Instructions for the task:
Copy out every one of the following records word for word.

Source records:
------------------------------------------------------------
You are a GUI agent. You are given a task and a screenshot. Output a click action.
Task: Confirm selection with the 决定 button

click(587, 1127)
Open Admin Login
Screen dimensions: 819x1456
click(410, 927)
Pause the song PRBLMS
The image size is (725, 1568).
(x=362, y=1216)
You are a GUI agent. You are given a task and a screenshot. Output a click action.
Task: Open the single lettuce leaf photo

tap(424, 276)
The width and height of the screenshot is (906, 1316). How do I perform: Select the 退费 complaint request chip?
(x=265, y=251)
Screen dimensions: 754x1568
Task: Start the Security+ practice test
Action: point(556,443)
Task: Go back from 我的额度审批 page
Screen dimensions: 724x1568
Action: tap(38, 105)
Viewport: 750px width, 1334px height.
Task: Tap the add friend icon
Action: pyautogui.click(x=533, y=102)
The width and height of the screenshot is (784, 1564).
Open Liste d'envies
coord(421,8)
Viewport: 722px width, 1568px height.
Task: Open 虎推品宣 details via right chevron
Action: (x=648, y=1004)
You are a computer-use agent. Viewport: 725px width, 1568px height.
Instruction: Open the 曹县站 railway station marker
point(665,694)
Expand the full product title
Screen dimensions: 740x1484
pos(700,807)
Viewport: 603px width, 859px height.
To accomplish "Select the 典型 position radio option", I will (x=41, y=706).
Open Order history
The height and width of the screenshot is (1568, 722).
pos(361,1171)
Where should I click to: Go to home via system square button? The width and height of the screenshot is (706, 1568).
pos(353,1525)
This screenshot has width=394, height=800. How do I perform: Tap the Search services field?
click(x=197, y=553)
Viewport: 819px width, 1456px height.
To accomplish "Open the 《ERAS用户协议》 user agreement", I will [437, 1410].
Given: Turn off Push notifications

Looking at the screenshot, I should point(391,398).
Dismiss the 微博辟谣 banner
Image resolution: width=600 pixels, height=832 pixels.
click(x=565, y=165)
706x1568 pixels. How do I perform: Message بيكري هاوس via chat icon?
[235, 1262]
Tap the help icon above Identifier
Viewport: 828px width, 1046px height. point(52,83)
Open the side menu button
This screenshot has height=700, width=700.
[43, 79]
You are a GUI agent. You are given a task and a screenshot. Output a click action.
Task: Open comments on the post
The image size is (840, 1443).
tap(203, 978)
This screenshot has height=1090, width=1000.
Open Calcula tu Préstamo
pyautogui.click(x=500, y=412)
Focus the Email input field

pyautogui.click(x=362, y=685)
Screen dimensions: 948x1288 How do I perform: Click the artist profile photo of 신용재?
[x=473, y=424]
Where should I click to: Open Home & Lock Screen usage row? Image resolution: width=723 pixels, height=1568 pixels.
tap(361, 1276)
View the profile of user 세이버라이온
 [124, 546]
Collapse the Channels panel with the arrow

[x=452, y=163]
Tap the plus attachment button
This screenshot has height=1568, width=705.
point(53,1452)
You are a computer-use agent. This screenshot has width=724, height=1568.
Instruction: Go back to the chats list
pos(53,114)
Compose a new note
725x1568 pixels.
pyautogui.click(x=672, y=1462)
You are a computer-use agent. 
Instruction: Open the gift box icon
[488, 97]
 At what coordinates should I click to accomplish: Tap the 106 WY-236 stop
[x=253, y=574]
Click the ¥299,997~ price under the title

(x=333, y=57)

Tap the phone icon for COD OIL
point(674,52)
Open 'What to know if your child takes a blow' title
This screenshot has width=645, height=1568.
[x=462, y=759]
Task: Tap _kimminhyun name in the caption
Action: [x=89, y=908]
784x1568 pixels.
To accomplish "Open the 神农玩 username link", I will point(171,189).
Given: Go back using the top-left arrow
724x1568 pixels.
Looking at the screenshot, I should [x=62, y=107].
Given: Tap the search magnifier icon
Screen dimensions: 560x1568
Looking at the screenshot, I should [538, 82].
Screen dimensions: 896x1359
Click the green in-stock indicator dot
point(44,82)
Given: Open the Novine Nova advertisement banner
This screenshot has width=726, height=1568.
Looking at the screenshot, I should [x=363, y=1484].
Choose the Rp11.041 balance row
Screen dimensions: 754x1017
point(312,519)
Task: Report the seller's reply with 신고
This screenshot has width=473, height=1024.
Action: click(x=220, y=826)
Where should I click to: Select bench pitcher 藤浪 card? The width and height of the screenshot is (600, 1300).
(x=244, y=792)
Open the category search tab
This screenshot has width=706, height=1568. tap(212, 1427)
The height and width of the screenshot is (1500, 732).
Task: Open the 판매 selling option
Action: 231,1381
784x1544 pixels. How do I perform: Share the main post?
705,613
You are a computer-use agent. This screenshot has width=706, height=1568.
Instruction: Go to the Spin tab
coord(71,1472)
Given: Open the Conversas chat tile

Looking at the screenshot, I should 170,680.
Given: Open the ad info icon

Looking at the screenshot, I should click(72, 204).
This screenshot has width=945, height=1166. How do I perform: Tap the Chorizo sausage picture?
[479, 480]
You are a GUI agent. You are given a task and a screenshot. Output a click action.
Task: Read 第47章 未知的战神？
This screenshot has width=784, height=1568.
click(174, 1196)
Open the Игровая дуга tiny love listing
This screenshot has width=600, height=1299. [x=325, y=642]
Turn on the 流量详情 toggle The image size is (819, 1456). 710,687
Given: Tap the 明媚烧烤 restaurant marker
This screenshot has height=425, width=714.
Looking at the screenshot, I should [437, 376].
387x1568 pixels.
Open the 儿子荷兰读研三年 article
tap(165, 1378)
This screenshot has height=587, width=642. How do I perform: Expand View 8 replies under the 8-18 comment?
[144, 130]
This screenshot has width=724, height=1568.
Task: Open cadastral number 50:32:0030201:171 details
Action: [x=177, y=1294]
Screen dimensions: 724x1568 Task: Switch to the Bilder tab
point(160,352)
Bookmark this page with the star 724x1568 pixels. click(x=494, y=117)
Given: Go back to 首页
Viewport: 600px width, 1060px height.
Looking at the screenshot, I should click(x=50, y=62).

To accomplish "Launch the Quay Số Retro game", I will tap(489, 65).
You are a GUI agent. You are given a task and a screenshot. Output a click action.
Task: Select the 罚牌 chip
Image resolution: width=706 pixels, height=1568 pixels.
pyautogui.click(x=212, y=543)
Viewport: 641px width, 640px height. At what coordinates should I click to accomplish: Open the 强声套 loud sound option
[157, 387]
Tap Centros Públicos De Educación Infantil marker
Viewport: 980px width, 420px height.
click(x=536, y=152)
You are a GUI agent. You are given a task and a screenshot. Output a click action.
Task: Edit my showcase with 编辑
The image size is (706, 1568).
------------------------------------------------------------
Solution to this exercise:
You are a GUI agent. You are given a task and a screenshot. Output a click action.
Task: Confirm selection with the 决定 button

click(587, 1127)
Open Admin Login
Screen dimensions: 819x1456
click(410, 927)
Pause the song PRBLMS
The image size is (725, 1568).
(x=362, y=1216)
You are a GUI agent. You are given a task and a screenshot. Output a click action.
Task: Open the single lettuce leaf photo

tap(424, 276)
The width and height of the screenshot is (906, 1316). How do I perform: Select the 退费 complaint request chip?
(x=265, y=251)
Screen dimensions: 754x1568
Task: Start the Security+ practice test
Action: point(556,443)
Task: Go back from 我的额度审批 page
Screen dimensions: 724x1568
Action: tap(38, 105)
Viewport: 750px width, 1334px height.
Task: Tap the add friend icon
Action: pyautogui.click(x=533, y=102)
The width and height of the screenshot is (784, 1564).
Open Liste d'envies
coord(421,8)
Viewport: 722px width, 1568px height.
Task: Open 虎推品宣 details via right chevron
Action: (x=648, y=1004)
You are a computer-use agent. Viewport: 725px width, 1568px height.
Instruction: Open the 曹县站 railway station marker
point(665,694)
Expand the full product title
Screen dimensions: 740x1484
pos(700,807)
Viewport: 603px width, 859px height.
To accomplish "Select the 典型 position radio option", I will (x=41, y=706).
Open Order history
The height and width of the screenshot is (1568, 722).
pos(361,1171)
Where should I click to: Go to home via system square button? The width and height of the screenshot is (706, 1568).
pos(353,1525)
This screenshot has width=394, height=800. How do I perform: Tap the Search services field?
click(x=197, y=553)
Viewport: 819px width, 1456px height.
To accomplish "Open the 《ERAS用户协议》 user agreement", I will [437, 1410].
Given: Turn off Push notifications

Looking at the screenshot, I should point(391,398).
Dismiss the 微博辟谣 banner
Image resolution: width=600 pixels, height=832 pixels.
click(x=565, y=165)
706x1568 pixels. How do I perform: Message بيكري هاوس via chat icon?
[235, 1262]
Tap the help icon above Identifier
Viewport: 828px width, 1046px height. point(52,83)
Open the side menu button
This screenshot has height=700, width=700.
[43, 79]
You are a GUI agent. You are given a task and a screenshot. Output a click action.
Task: Open comments on the post
The image size is (840, 1443).
tap(203, 978)
This screenshot has height=1090, width=1000.
Open Calcula tu Préstamo
pyautogui.click(x=500, y=412)
Focus the Email input field

pyautogui.click(x=362, y=685)
Screen dimensions: 948x1288 How do I perform: Click the artist profile photo of 신용재?
[x=473, y=424]
Where should I click to: Open Home & Lock Screen usage row? Image resolution: width=723 pixels, height=1568 pixels.
tap(361, 1276)
View the profile of user 세이버라이온
 [124, 546]
Collapse the Channels panel with the arrow

[x=452, y=163]
Tap the plus attachment button
This screenshot has height=1568, width=705.
point(53,1452)
You are a computer-use agent. This screenshot has width=724, height=1568.
Instruction: Go back to the chats list
pos(53,114)
Compose a new note
725x1568 pixels.
pyautogui.click(x=672, y=1462)
You are a computer-use agent. 
Instruction: Open the gift box icon
[488, 97]
 At what coordinates should I click to accomplish: Tap the 106 WY-236 stop
[x=253, y=574]
Click the ¥299,997~ price under the title

(x=333, y=57)

Tap the phone icon for COD OIL
point(674,52)
Open 'What to know if your child takes a blow' title
This screenshot has width=645, height=1568.
[x=462, y=759]
Task: Tap _kimminhyun name in the caption
Action: [x=89, y=908]
784x1568 pixels.
To accomplish "Open the 神农玩 username link", I will point(171,189).
Given: Go back using the top-left arrow
724x1568 pixels.
Looking at the screenshot, I should [x=62, y=107].
Given: Tap the search magnifier icon
Screen dimensions: 560x1568
Looking at the screenshot, I should [538, 82].
Screen dimensions: 896x1359
Click the green in-stock indicator dot
point(44,82)
Given: Open the Novine Nova advertisement banner
This screenshot has width=726, height=1568.
Looking at the screenshot, I should [x=363, y=1484].
Choose the Rp11.041 balance row
Screen dimensions: 754x1017
point(312,519)
Task: Report the seller's reply with 신고
This screenshot has width=473, height=1024.
Action: click(x=220, y=826)
Where should I click to: Select bench pitcher 藤浪 card? The width and height of the screenshot is (600, 1300).
(x=244, y=792)
Open the category search tab
This screenshot has width=706, height=1568. tap(212, 1427)
The height and width of the screenshot is (1500, 732).
Task: Open the 판매 selling option
Action: 231,1381
784x1544 pixels. How do I perform: Share the main post?
705,613
You are a computer-use agent. This screenshot has width=706, height=1568.
Instruction: Go to the Spin tab
coord(71,1472)
Given: Open the Conversas chat tile

Looking at the screenshot, I should 170,680.
Given: Open the ad info icon

Looking at the screenshot, I should click(72, 204).
This screenshot has width=945, height=1166. How do I perform: Tap the Chorizo sausage picture?
[479, 480]
You are a GUI agent. You are given a task and a screenshot. Output a click action.
Task: Read 第47章 未知的战神？
This screenshot has width=784, height=1568.
click(174, 1196)
Open the Игровая дуга tiny love listing
This screenshot has width=600, height=1299. [x=325, y=642]
Turn on the 流量详情 toggle The image size is (819, 1456). 710,687
Given: Tap the 明媚烧烤 restaurant marker
This screenshot has height=425, width=714.
Looking at the screenshot, I should [437, 376].
387x1568 pixels.
Open the 儿子荷兰读研三年 article
tap(165, 1378)
This screenshot has height=587, width=642. How do I perform: Expand View 8 replies under the 8-18 comment?
[144, 130]
This screenshot has width=724, height=1568.
Task: Open cadastral number 50:32:0030201:171 details
Action: [x=177, y=1294]
Screen dimensions: 724x1568 Task: Switch to the Bilder tab
point(160,352)
Bookmark this page with the star 724x1568 pixels. click(x=494, y=117)
Given: Go back to 首页
Viewport: 600px width, 1060px height.
Looking at the screenshot, I should click(x=50, y=62).

To accomplish "Launch the Quay Số Retro game", I will tap(489, 65).
You are a GUI agent. You are given a task and a screenshot. Output a click action.
Task: Select the 罚牌 chip
Image resolution: width=706 pixels, height=1568 pixels.
pyautogui.click(x=212, y=543)
Viewport: 641px width, 640px height. At what coordinates should I click to accomplish: Open the 强声套 loud sound option
[157, 387]
Tap Centros Públicos De Educación Infantil marker
Viewport: 980px width, 420px height.
click(x=536, y=152)
You are a GUI agent. You are given a task and a screenshot. Output a click action.
Task: Edit my showcase with 编辑
The image size is (706, 1568).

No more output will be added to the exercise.